A edição que li de A ópera dos três vinténs faz parte da coleção Teatro Completo em 12 Volumes, da editora Paz e Terra, com tradução de Wolfgang Bader e Marcos Roma Santa, e versificação das canções de Wira Selanski.
Já que estou falando de tradução, vou amolar vocês ainda mais com isso e decidi fazer uma conta no Instagram, em pleno 2024, dedicada a livros escritos em alemão que tem tradução ao português. Muito criativa, chamei de “Alemão em Português”. Ainda não tem nada, mas uma hora vai.
*me pague um café*
Se você gosta do meu trabalho, é possível fazer uma contribuição de qualquer valor via pix newsletterverbete@gmail.com.

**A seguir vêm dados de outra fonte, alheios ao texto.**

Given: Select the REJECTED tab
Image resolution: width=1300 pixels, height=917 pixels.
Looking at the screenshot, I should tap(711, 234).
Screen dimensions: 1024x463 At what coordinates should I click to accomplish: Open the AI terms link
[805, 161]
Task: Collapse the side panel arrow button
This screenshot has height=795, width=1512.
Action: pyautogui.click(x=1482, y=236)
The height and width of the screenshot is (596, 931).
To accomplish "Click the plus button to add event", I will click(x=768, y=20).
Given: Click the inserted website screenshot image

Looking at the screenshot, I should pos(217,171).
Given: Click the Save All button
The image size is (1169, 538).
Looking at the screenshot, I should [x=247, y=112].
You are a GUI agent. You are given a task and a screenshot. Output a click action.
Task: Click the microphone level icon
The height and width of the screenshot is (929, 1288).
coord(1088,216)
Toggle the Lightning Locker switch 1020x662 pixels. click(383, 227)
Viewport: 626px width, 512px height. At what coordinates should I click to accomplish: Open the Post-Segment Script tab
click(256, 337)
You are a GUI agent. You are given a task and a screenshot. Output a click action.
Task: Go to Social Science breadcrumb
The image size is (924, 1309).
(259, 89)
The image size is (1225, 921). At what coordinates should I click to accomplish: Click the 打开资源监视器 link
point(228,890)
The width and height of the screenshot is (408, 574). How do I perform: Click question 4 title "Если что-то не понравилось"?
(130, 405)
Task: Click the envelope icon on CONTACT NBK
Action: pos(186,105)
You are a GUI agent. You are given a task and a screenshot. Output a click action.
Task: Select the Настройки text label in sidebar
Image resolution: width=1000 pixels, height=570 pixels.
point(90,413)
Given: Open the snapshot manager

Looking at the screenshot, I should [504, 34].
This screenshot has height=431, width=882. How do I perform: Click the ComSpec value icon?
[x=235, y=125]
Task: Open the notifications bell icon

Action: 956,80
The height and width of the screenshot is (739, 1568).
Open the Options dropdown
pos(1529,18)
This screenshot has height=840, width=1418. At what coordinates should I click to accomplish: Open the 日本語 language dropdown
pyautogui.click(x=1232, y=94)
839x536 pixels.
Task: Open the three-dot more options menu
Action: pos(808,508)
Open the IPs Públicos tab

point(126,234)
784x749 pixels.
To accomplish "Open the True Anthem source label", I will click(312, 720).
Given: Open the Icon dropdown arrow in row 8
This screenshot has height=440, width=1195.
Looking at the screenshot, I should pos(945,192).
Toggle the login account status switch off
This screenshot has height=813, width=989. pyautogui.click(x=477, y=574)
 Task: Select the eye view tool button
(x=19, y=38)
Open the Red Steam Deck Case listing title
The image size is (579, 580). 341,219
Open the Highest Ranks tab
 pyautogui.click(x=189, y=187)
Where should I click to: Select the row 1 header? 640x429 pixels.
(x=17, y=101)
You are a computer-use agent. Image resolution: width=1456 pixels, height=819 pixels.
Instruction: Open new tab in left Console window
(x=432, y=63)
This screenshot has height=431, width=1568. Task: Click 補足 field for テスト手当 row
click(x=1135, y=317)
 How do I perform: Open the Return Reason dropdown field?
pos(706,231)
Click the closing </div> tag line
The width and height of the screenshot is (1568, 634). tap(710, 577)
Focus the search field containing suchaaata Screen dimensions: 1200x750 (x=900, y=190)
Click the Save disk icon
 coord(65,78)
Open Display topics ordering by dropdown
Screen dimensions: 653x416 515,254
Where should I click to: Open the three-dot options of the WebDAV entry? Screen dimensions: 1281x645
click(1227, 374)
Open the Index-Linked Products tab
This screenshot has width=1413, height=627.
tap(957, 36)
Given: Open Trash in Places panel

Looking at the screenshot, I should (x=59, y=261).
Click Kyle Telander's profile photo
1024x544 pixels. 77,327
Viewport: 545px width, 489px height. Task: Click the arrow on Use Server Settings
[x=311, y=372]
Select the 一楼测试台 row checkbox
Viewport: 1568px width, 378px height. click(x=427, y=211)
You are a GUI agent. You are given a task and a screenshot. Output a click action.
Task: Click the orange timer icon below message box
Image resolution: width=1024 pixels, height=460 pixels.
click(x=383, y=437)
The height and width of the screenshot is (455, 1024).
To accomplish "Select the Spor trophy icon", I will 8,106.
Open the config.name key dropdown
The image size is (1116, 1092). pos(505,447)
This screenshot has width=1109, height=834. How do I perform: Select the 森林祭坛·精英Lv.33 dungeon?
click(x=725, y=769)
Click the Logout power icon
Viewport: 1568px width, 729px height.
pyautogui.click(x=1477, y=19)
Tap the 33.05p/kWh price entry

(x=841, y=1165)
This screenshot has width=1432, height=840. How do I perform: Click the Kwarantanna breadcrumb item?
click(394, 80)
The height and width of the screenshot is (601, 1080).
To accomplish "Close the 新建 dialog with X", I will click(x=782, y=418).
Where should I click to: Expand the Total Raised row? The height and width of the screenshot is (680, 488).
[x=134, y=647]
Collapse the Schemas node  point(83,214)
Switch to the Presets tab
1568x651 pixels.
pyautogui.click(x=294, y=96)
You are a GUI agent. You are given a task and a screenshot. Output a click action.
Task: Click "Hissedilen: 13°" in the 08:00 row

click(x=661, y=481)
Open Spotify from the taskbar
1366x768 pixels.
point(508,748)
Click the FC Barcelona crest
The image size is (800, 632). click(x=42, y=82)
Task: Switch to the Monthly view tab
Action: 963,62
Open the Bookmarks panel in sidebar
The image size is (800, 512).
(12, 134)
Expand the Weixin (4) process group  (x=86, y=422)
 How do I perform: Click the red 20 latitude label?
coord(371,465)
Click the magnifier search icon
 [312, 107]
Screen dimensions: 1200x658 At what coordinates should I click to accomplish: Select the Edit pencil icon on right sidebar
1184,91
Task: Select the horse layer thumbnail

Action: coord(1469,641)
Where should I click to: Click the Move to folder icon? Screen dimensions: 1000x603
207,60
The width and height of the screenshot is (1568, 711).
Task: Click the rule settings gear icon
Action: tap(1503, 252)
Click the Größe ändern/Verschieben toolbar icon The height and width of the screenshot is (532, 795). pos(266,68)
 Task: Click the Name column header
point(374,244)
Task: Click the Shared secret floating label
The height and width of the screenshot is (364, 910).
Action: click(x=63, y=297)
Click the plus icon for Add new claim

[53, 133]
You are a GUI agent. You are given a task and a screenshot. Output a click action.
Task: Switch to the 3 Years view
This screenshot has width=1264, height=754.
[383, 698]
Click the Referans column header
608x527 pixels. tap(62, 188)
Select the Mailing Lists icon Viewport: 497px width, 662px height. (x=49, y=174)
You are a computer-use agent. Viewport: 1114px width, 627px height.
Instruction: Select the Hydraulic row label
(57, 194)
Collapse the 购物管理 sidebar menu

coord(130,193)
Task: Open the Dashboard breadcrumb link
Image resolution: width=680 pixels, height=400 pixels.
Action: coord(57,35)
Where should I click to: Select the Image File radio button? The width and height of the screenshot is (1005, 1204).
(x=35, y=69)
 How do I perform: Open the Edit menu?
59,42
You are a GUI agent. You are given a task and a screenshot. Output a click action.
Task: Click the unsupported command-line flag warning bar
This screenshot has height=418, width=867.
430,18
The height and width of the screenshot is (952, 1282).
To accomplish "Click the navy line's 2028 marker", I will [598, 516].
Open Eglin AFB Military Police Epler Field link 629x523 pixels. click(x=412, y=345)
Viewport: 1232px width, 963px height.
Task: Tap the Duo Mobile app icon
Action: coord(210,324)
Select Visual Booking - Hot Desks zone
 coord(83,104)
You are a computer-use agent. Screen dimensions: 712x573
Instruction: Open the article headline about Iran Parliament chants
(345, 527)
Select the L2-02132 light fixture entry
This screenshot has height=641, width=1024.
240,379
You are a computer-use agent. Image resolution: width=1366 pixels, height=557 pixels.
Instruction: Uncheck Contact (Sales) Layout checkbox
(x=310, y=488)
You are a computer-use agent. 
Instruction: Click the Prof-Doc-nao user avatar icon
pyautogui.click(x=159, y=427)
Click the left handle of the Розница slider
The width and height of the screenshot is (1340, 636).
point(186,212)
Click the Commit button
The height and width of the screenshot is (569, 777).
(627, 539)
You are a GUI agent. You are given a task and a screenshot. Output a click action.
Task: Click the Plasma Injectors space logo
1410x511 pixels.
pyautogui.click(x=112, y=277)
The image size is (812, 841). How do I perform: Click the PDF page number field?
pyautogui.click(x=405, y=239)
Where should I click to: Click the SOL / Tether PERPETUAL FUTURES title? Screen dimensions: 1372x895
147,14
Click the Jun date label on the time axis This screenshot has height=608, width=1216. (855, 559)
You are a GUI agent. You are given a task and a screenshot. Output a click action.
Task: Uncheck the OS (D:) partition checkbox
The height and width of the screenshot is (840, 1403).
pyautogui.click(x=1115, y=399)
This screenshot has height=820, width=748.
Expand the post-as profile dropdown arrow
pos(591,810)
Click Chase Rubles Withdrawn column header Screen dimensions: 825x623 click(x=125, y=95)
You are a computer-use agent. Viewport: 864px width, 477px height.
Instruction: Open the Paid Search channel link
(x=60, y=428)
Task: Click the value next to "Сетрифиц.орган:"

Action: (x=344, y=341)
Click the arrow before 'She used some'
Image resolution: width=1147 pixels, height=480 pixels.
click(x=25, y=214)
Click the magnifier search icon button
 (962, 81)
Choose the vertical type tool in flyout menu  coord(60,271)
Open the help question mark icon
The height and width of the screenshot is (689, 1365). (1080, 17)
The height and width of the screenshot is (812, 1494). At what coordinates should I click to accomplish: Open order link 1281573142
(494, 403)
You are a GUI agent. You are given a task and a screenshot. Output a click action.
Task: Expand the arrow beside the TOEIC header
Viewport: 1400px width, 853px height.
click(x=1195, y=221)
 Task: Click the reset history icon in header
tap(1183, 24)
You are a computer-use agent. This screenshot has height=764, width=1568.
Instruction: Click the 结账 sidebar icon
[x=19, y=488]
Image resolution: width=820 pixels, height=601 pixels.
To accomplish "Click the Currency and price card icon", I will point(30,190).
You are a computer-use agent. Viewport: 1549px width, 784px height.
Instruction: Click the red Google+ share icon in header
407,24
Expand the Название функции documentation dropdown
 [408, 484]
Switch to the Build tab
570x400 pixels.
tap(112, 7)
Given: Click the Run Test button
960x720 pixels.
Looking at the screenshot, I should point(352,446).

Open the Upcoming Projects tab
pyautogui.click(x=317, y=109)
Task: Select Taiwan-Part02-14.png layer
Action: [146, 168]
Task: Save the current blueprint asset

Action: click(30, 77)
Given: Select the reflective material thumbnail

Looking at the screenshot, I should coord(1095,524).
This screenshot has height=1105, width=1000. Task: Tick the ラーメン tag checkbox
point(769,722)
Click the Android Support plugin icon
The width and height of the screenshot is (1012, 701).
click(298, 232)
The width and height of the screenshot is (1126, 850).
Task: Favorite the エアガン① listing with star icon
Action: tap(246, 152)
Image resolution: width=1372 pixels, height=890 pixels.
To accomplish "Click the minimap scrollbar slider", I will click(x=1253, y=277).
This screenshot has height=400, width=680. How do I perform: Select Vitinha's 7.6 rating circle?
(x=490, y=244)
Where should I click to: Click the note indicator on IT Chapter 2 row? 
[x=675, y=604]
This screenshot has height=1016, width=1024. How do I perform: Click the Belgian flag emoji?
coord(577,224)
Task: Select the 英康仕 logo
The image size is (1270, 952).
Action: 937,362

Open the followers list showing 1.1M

A peça é uma adaptação do clássico inglês do século XVIII, The Beggar’s Opera, de John Gay, vertido para o alemão por Elisabeth Hauptmann. O compositor Kurt Weill assumiu a adaptação das músicas. Hoje perdemos a dimensão, mas a história do protagonista criminoso Macheath “Mack the Knife” fez tanto sucesso que foi música até na voz de Ella Fitzgerald.
Quando era perguntado se pretendia politizar o público com suas obras políticas, Brecht respondia que o público não, mas os atores com certeza. Um pragmático.
Cheguei aqui indicada pelo Rodrigo Casarin. Que coincidência: ontem eu assisti à peça O que nos mantém vivos?, coletânea de peças de Brecht encenada pela companhia do Renato Borghi, @teatropromiscuo, em temporada no RJ. Esse livro de poesias do Brecht editado pela Perspectiva foi exibido na peça. Que amor ao teatro do Renato Borghi: 87 anos, fez uma cirurgia de ponte de safena recentemente, era amparado pelos colegas e por uma enfermeira e atuou bravamente três horas de peça.
como pessoa leitora que vive na alemanha, luta com a alemanha e o alemão (pessoas & idioma), aprendi mais nesse seu texto que com os anos aqui. obrigado!